Hehe, nice game, obviously better than GW's flash game they had a while ago. I remember that game, just shooting silhouettes of nids popping up.


----------



## Usaal

you can teleport in Ammo? that would have made much more intersting


----------



## jasonfly

fun game, a bit too easy though


----------



## Dies Irae

fun games, quitte easy when you understand that you can teleport ammo with T, but do not try to kill nids with the power fist, you will get killed in seconds


----------



## Stella Cadente

very easy game, impossible to run out of ammo, power fist kills the nids so I don't get how you get killed in seconds, just use it to save ammo and pick off the odd 1 that gets through or is away from the large groups, free play is a little harder as they seem to move a little faster, but still easy, quit after 7 minutes just cus I got so damn bored


----------



## Dessel_Ordo

just when I was completely off flash games, Jez drags me back to Kongregate...
fun game, there are better defence games out there, but still fun.

51039 Kg of dead nids in mission mode, beat that!


----------



## Death 0F Angels

read the instruction before you play, makes it a bit easier.


----------



## JokerGod

Death 0F Angels said:


> read the instruction before you play, makes it a bit easier.

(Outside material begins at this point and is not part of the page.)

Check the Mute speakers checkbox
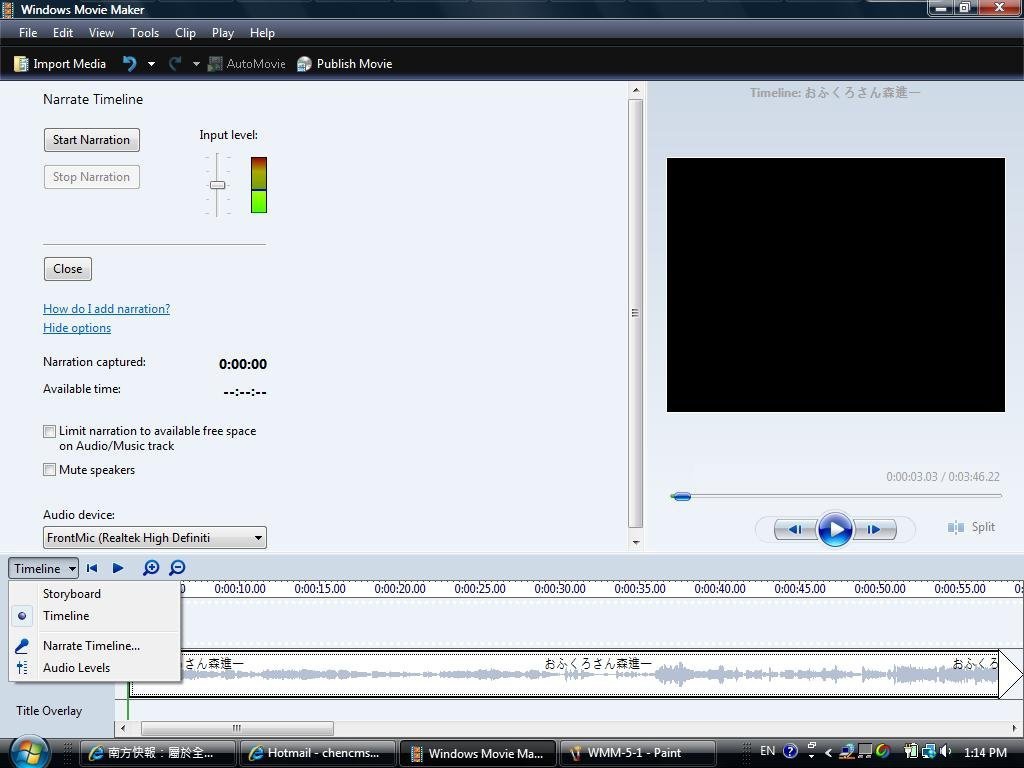Screen dimensions: 1024x768 (x=49, y=470)
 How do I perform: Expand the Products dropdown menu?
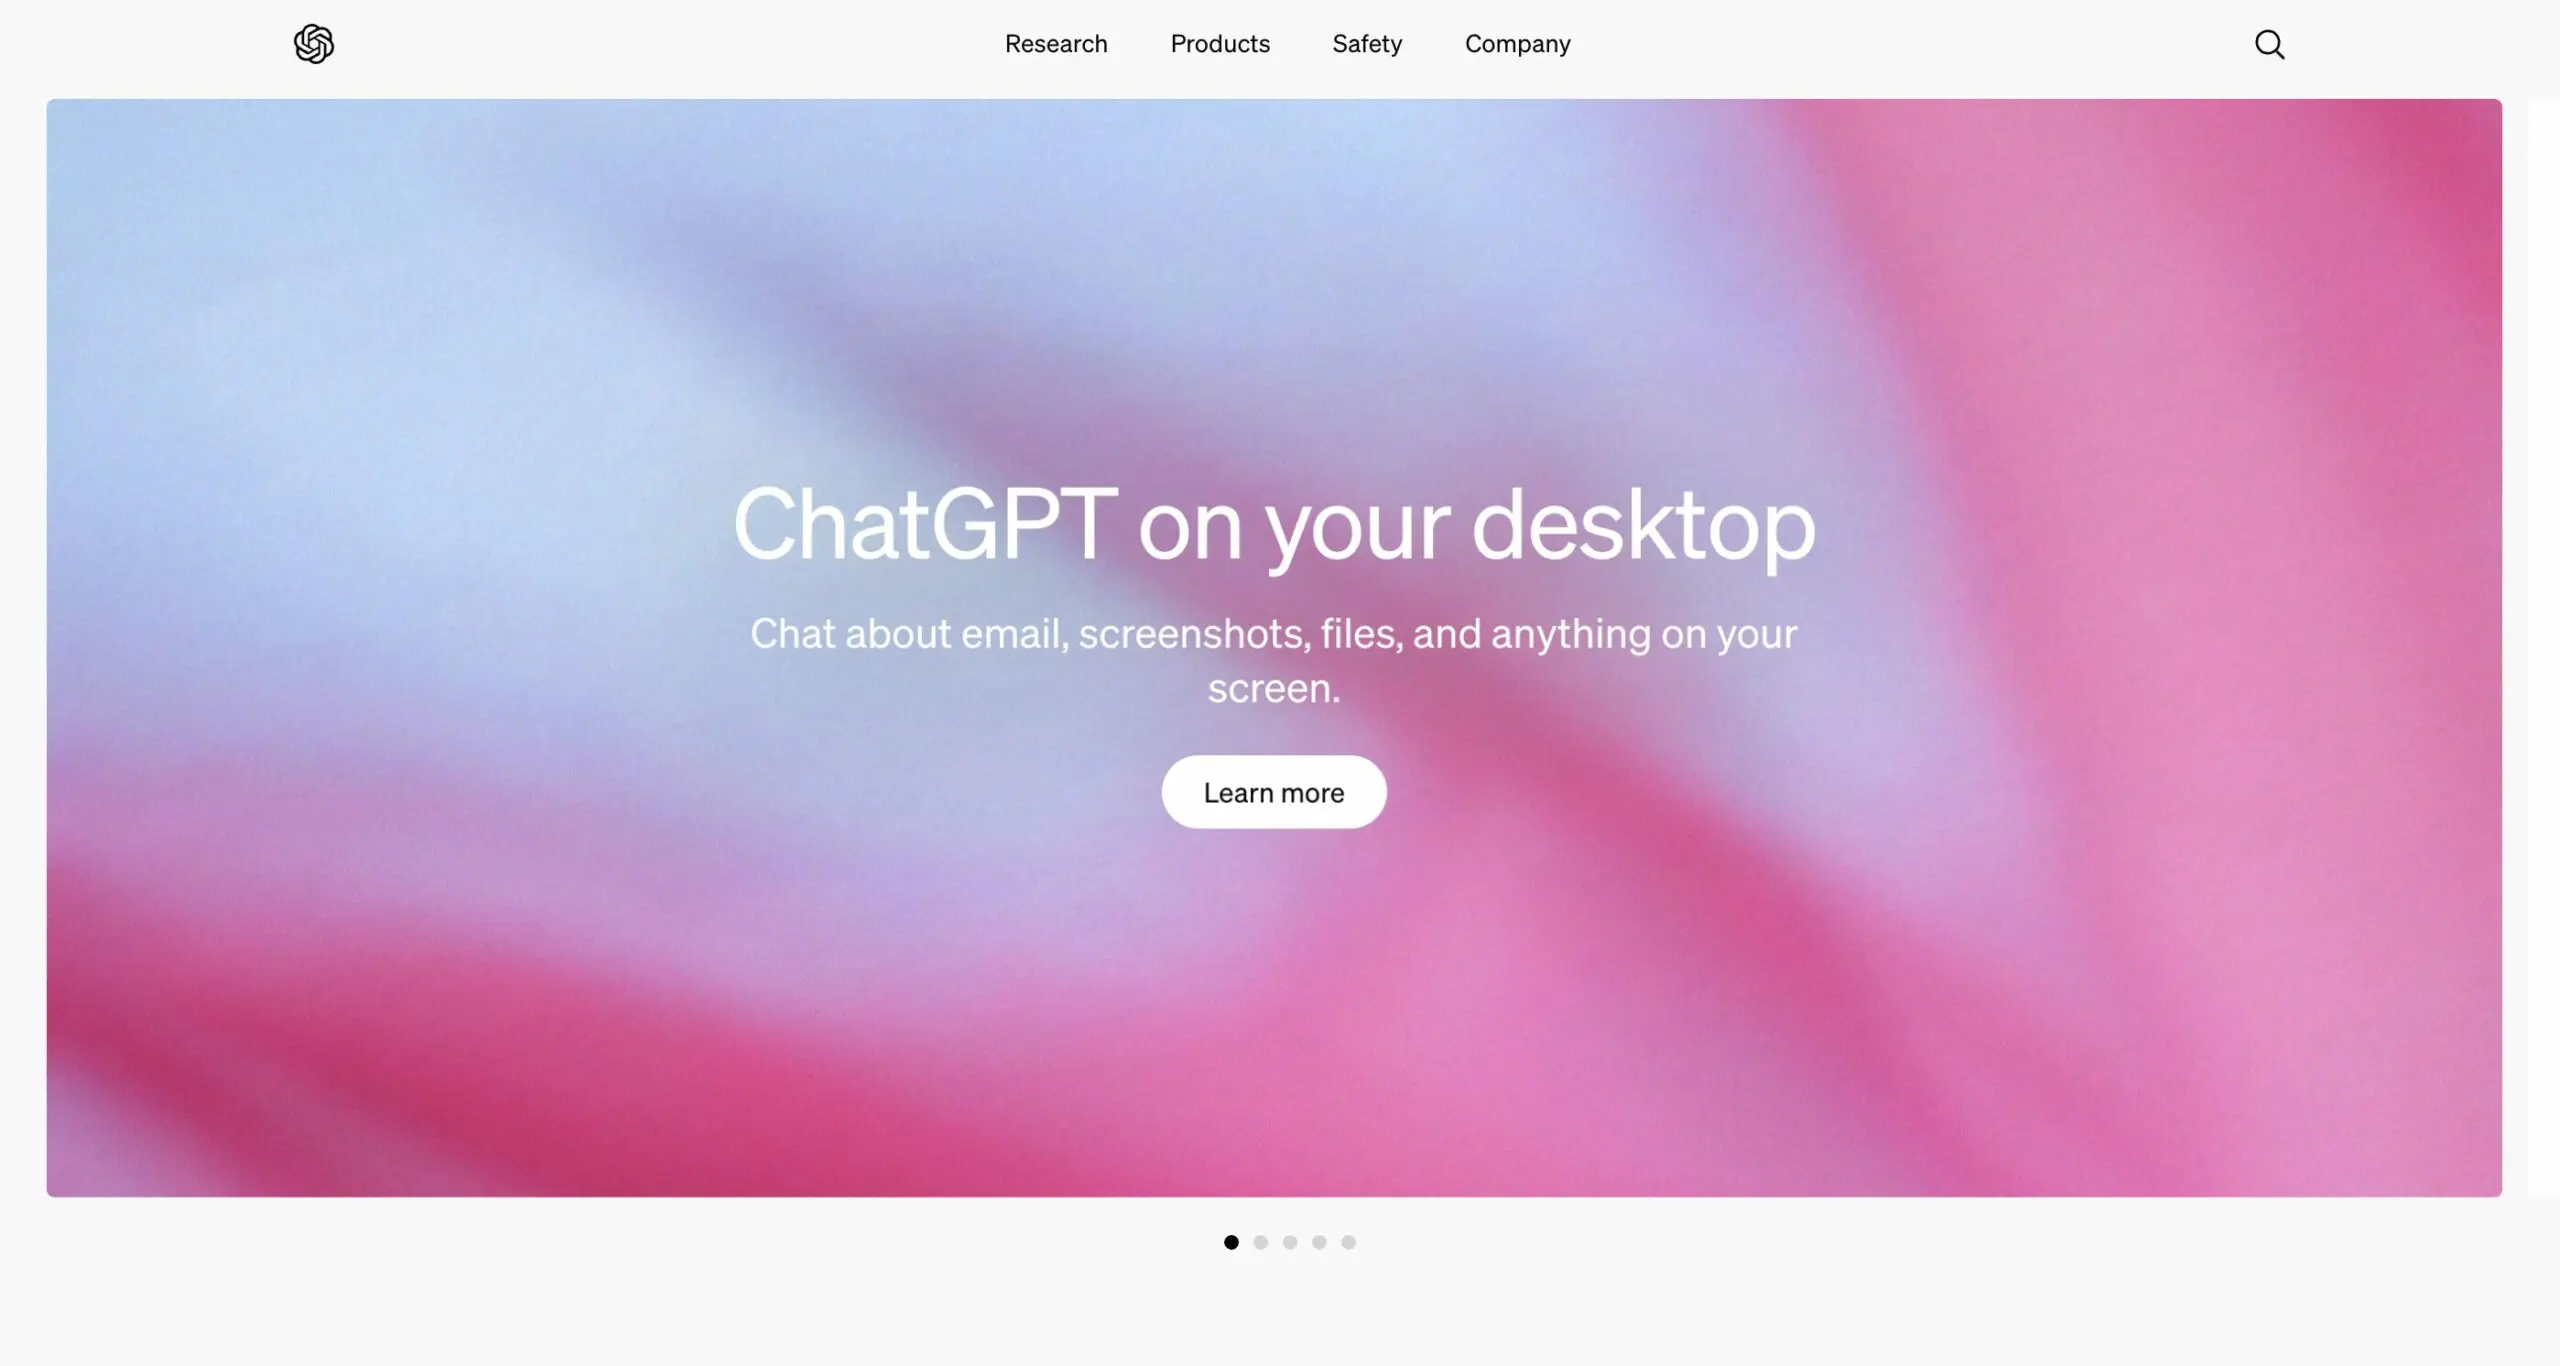[x=1219, y=42]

Instructions? What man reads instructions?


----------



## Stella Cadente

Death 0F Angels said:


> read the instruction before you play, makes it a bit easier.


than what?, breathing?


----------



## thomas2

It's fairly fun, but simple and REALLY REALLY repetitive. If more could be added- like different parts of the ship, different enemy types, perhaps other weapons it could be a bit better. At the moment- well I doubt I'll bother completing it again.


----------



## Death 0F Angels

Stella Cadente said:


> than what?, breathing?


how bout posting more useless nonsense?


----------